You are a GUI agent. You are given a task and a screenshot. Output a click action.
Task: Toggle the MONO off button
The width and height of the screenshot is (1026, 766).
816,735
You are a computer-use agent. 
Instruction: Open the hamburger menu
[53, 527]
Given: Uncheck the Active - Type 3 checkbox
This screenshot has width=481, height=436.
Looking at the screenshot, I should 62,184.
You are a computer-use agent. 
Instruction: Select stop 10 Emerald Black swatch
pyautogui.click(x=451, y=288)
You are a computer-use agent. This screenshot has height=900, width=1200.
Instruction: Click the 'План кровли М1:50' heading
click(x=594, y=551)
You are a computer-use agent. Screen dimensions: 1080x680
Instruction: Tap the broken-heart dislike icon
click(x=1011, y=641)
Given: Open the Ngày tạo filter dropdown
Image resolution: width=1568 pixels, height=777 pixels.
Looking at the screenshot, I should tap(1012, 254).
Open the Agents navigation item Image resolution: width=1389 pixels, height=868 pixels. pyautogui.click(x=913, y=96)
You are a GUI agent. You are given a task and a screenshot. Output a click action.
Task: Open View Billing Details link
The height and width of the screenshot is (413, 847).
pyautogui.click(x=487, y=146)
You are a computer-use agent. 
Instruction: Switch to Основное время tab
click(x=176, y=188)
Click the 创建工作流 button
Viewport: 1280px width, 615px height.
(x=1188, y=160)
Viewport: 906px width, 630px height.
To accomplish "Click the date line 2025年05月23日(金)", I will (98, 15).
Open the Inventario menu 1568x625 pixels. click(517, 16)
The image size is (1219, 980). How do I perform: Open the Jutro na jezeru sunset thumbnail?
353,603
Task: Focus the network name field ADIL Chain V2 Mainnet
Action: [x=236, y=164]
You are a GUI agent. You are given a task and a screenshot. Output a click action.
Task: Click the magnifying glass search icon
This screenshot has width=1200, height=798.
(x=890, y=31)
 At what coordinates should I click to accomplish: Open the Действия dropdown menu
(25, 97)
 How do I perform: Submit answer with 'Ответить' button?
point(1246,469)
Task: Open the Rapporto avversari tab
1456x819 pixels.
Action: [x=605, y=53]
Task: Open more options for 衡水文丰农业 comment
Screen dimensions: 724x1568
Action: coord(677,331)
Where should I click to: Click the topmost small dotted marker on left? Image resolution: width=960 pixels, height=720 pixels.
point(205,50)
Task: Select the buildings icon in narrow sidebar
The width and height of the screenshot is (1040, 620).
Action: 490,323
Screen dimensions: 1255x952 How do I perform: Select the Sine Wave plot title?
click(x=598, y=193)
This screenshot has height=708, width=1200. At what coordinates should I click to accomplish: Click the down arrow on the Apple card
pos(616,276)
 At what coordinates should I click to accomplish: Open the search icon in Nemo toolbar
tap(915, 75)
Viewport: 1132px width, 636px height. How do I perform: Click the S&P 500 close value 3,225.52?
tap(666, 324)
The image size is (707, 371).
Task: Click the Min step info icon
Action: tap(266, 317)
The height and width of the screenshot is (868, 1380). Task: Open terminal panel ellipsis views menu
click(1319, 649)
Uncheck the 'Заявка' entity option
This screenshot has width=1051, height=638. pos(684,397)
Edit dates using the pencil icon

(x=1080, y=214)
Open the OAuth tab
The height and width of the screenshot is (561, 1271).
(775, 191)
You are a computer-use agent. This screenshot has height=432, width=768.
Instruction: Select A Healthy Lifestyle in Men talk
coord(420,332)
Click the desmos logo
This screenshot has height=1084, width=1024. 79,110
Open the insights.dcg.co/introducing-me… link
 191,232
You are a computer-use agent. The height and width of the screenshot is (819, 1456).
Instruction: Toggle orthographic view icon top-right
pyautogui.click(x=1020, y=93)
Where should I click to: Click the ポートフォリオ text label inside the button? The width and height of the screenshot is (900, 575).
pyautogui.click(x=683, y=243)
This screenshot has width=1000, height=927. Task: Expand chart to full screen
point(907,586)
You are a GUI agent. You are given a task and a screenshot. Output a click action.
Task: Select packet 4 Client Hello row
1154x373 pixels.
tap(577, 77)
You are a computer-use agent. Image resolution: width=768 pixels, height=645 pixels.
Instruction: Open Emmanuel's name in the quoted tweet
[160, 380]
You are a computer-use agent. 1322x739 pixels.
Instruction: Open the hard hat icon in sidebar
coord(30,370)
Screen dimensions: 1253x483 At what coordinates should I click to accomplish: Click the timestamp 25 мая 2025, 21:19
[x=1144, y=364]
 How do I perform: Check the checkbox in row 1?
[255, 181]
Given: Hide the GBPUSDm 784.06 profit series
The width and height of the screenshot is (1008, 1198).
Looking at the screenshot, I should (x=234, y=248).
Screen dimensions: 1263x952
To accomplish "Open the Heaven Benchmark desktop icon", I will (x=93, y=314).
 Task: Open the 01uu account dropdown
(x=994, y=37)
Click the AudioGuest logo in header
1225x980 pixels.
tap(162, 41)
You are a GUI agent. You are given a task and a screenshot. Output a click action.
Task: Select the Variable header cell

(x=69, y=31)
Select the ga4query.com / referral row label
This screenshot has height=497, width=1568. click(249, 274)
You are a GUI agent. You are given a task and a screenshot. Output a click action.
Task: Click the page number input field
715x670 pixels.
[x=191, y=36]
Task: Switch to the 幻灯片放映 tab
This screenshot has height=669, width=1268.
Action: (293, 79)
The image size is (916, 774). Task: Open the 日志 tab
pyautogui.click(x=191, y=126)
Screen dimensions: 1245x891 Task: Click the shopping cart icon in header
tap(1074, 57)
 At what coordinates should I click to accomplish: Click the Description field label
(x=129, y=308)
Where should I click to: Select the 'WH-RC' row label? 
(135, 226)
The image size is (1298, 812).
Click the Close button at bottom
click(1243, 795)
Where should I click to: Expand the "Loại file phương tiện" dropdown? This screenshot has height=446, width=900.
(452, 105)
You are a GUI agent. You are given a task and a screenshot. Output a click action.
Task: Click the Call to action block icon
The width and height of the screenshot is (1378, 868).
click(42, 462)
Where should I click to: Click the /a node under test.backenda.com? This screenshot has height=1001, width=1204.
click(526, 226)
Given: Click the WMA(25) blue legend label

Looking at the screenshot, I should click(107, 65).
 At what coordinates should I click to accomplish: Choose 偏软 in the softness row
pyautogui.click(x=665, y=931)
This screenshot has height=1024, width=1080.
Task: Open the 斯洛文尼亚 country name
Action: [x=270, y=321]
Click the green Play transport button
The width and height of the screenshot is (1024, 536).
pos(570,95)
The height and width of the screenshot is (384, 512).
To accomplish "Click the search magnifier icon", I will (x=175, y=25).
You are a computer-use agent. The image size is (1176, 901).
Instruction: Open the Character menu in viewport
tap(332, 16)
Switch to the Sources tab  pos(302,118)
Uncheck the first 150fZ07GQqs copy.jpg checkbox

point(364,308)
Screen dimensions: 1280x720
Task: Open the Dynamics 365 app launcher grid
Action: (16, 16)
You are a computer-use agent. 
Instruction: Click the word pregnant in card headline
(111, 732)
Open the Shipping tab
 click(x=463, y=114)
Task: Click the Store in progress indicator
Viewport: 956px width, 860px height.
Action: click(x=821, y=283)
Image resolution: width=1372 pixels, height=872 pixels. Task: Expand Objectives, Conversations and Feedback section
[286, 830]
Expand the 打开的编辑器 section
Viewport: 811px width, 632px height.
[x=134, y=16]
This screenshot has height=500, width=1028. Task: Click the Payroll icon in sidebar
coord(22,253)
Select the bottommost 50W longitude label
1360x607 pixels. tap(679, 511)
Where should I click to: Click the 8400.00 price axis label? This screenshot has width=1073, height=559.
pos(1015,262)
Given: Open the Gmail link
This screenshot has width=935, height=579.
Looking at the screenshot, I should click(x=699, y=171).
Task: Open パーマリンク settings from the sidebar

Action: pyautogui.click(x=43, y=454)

ABOUT THIS EXERCISE
Where a line of the entries contains the word "will", copy that line.

TASK SOLUTION
To accomplish "Click the date line 2025年05月23日(金)", I will (98, 15).
To accomplish "Open the Heaven Benchmark desktop icon", I will (x=93, y=314).
To accomplish "Click the search magnifier icon", I will (x=175, y=25).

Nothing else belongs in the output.